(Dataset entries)
■ ■ ■
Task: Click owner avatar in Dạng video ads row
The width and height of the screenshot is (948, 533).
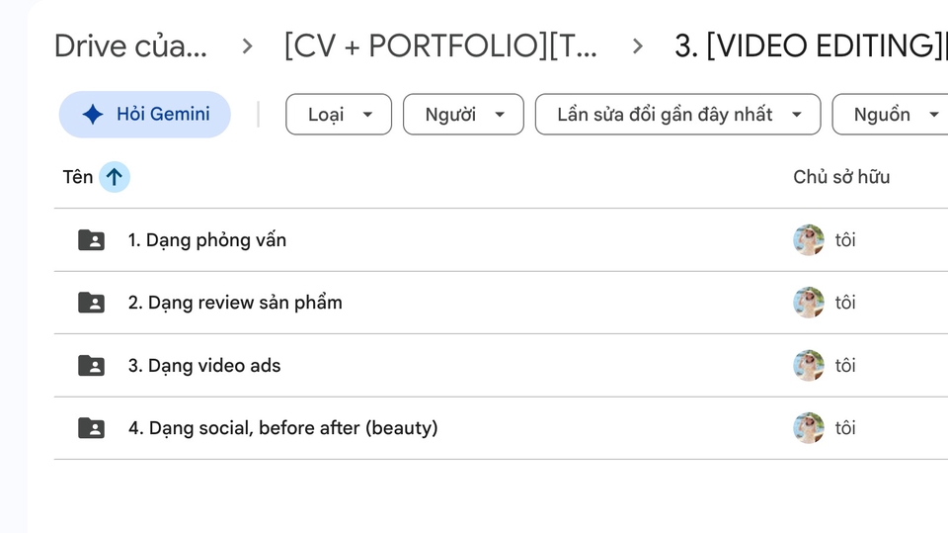Action: (809, 365)
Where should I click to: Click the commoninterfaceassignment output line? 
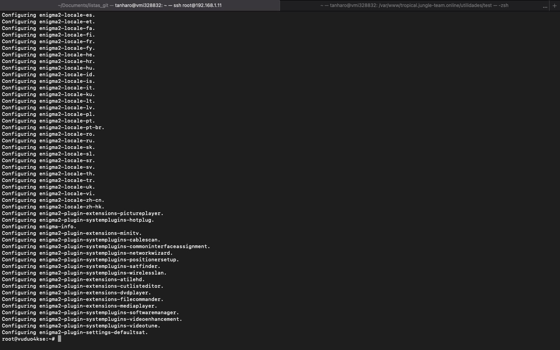[106, 247]
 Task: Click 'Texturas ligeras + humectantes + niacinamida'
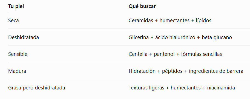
■ ■ ■
* **AIM OF THE TASK**: Output the data above in full. Skip every picture.

* **RESPONSE TO THIS TASK**:
Task: Click owner avatar in Dạng video ads row
The width and height of the screenshot is (948, 533).
Action: (809, 365)
Where should I click to: Click the commoninterfaceassignment output line? 
[106, 247]
 Task: Click 'Texturas ligeras + humectantes + niacinamida'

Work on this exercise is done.